Employers should tighten compliance systems:
- Keep accurate, consistent records of job duties, wages, and worksites.
- If USCIS conducts a site visit tied to an immigrant petition, be ready to show that filing facts match current operations.
- For ability-to-pay, maintain clean documentation—tax returns, audited statements, or payroll records—to align with the offered wage.
For those planning the adjustment stage, use the correct forms and follow official guidance:
- The immigrant petition for employment-based categories is the Form I-140, Immigrant Petition for Alien Worker, available on the USCIS website at Form I-140.
- Adjustment of status proceeds through Form I-485, Application to Register Permanent Residence or Adjust Status, accessible at Form I-485.
- For broader context on the preference system and visa number flows, see USCIS’s public overview at Employment-Based Immigrant Visas.
“The green card overhaul is not about closing doors; it’s about raising the standard and aligning the evidence with real-world influence.”
For applicants with clear achievements, the coming rules may deliver the predictability they’ve been asking for.

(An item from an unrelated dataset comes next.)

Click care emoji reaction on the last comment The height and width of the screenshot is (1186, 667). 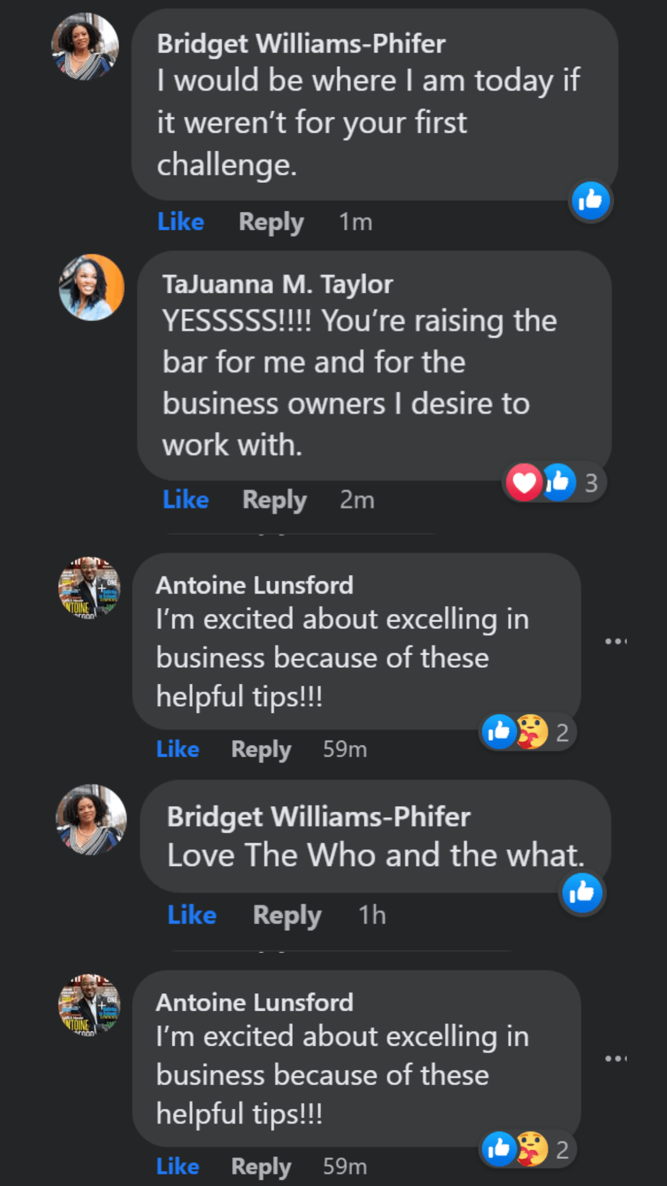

For everyone else, the message is simple: aim higher, document better, and be ready when the clock restarts.
Practical examples and likely scenarios
- A postdoc planning an EB-2 NIW may spend the next year building deeper collaborations, amassing citations, and securing letters from independent experts.

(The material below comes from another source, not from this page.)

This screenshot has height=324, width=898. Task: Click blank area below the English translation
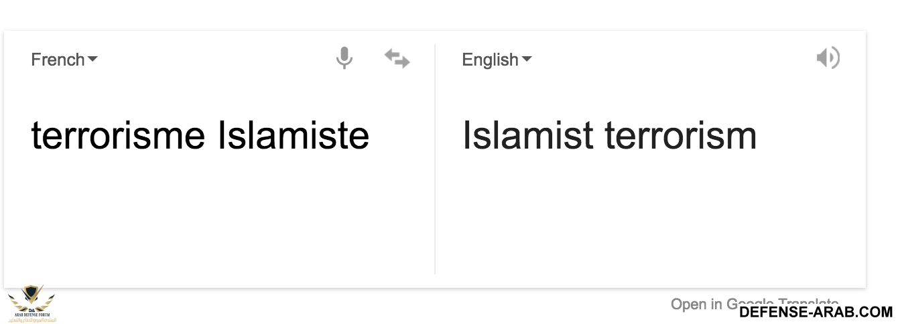[x=643, y=221]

- A founder may delay a seed round until a stronger lead investor steps in, then file with better traction data.
- A hospital system preparing EB-1 Outstanding Researcher cases could gather more robust evidence of long-term research output, clinical outcomes, and recognition by national bodies.
These steps take time—and that’s the point of starting early.
Fraud detection and site visits
USCIS is expected to sharpen fraud detection tools under the new rule. Officers will look for consistency across:
- petitions,
- expert letters,
- media reports, and
- public profiles.
Discrepancies—such as inflated job titles, mischaracterized awards, or vague project claims—can trigger requests for evidence or denials. For employers, transparency during any site visit is key. If roles or locations have changed since filing, update records and consult counsel about the best way to keep petitions accurate.
Stakeholder input and next steps
Stakeholders will have a chance to weigh in once DHS publishes the draft. Universities, research institutes, professional associations, and industry groups can use the public comment window to:
- flag unintended effects,
- suggest clearer definitions, and
- offer field-specific benchmarks.
Many will push for standards that recognize impact in applied settings where metrics like citations don’t tell the full story.
In the near term, the best strategy is preparation. Skilled professionals targeting EB-1 or EB-2 NIW should focus on impact over volume: demonstrate why the work matters, who relies on it, and how it benefits the country. Employers and universities can plan for stronger letters, clearer role descriptions, and proof that jobs are real and ongoing.
For those stuck by this year’s visa cap, treat the pause as a runway: build the record you’ll need when numbers reopen.
This Article in a Nutshell
DHS is preparing a regulatory overhaul targeting EB-1 and EB-2 NIW categories, with draft rules expected by January 2026. The proposal will modernize eligibility standards, tighten evidentiary criteria (publications, awards, citations, media coverage), and codify the EB-2 NIW three-part test with a higher evidentiary bar. All employment-based visa categories reached their FY2025 caps, pausing immigrant visa issuance and I-485 approvals until October 1, 2025, which raises stakes. Employers may face new attestations, expanded site-visit authority, and clarified ability-to-pay standards. Applicants should strengthen evidence of real-world impact, secure institutional backing, and consider filing under current rules before proposed changes take effect. Public comments will follow the draft, and stakeholders can influence final definitions and benchmarks.